The more interesting aspect of Baru’s analysis of the changing elites is that of business interests in the country and their connection to the political elite. He traces the founding of the Federation of Indian Chambers of Commerce and Industry (Ficci) inspired by Mahatma Gandhi as evidence of the alignment of the national bourgeoisie with the political class. He points out the compulsion of the political class, which has to perforce champion the cause of the poor, and it should appear to be distant from business magnates, and shows how Nehru, Indira Gandhi and Mr Modi take an anti-elitist stance.

 

He argues the case of the Bombay Club, comprising top industrialists, who prepared an economic manifesto of sorts in 1944, advocating a mixed economy with an assigned role for the state in developing economic assets which are later to be transferred to the private sector. And controversially Baru argues that the First and the Second Five Year Plans, and especially the Second, which is attributed to P.C. Mahalanobis, was really a reflection of the ideas of the Bombay Club.

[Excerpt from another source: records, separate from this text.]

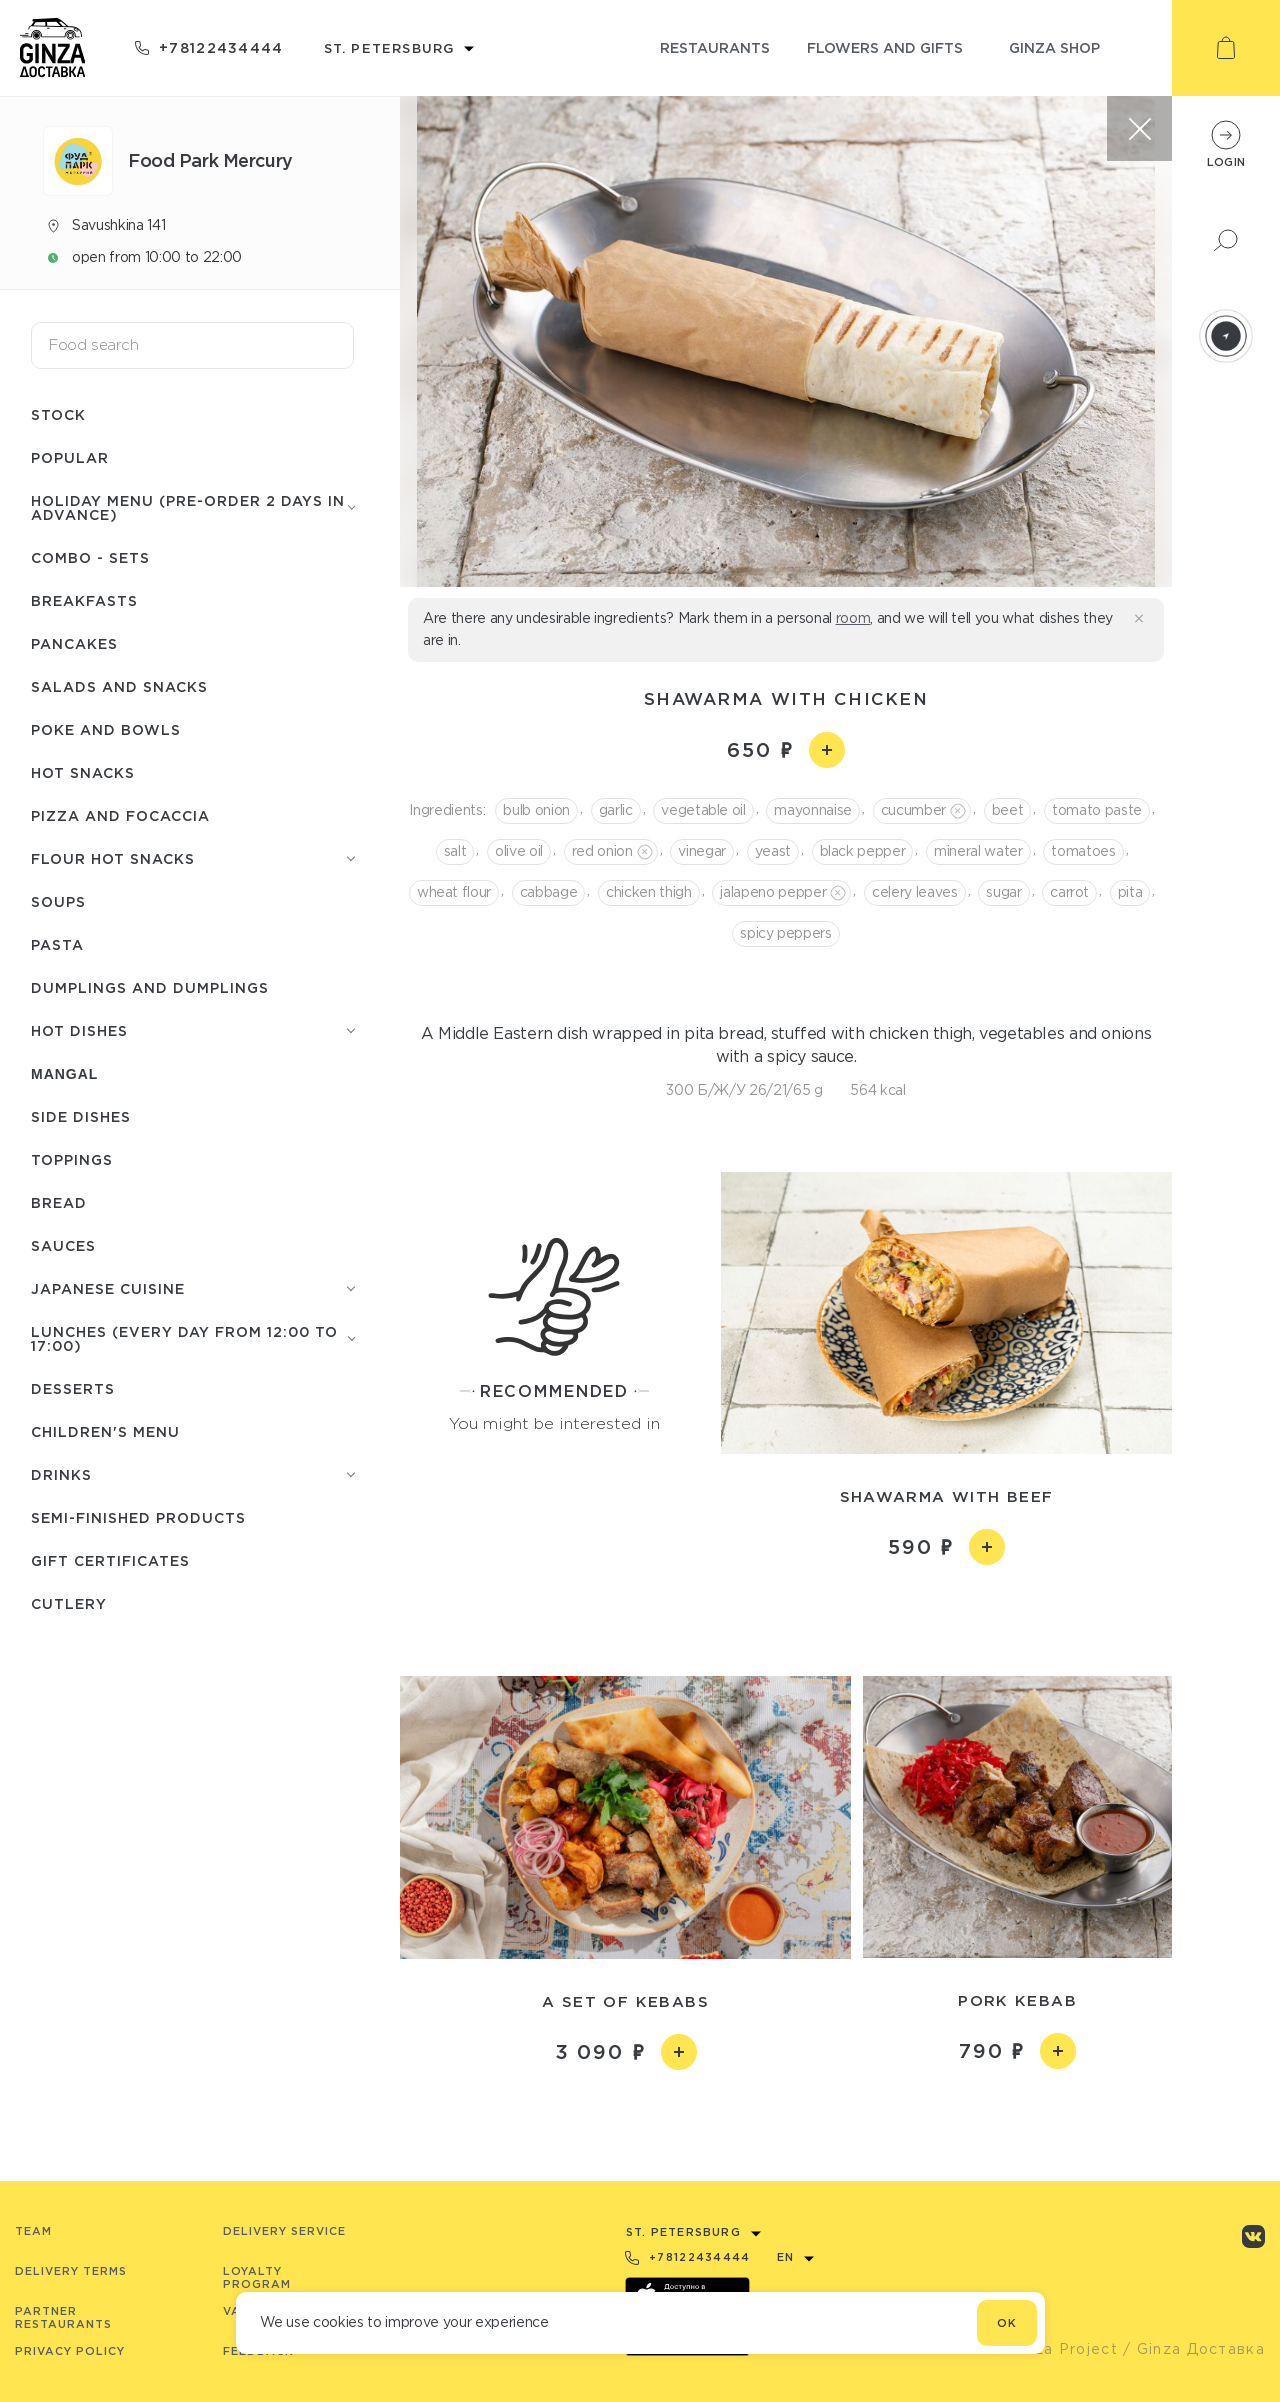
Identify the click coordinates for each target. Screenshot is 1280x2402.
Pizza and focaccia (120, 815)
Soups (58, 901)
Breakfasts (84, 600)
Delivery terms (71, 2271)
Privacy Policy (70, 2351)
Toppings (72, 1159)
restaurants (715, 47)
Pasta (57, 944)
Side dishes (81, 1116)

The chapter on “Business and the State” shows once again the change or displacement of old elites with the new. He traces the new business players with close links to the top political leadership, from that of the Tata and Birlas of the 1950s and the 1960s to that of the Ambanis, Nandas and Hindujas of the 1980s. He implies that that the much derided crony capitalism has been a part of modern India from the days before independence.

 

Baru maintains the neutrality of a social scientist while describing the changes that had happened with the political and economic elites, but he offers for the first time an indirect moral critique of the elite groups when he writes about the policy intellectuals and public intellectuals, the media and the celebrity class. While pointing out that in the time of Nehru and Indira could become part of the power elite “because of their access to the PM”, he cites the example of former Prime Minister Manmohan Singh’s “first introduction to Nehru was made by Singh’s Amritsar neighbour Mulk Raj Anand, a Cambridge scholar who became famous as a novelist…” he marks out the “corrupt” journalist category along with the “professional”.

 

While dealing with the intellectual and celebrity class, he returns to the theme of how Mr Modi has bypassed the experts and the media, he seems to hold himself back from commenting on the consequences of doing away with intellectual inputs or a watchful media. It is indeed the right thing to do because there are enough number of people lamenting the anti-intellectual stance of the Prime Minister. Baru’s book is a teaser where it seems to offer good gossip but it abandons the temptation and doles out serious stuff in an easy-to-read style. It promises to be the 1991 bestseller, You Will Not Eat Lunch Again In This Town of Julia Phillips, the Hollywood outsider/insider, but settles into a sober social analysis tract.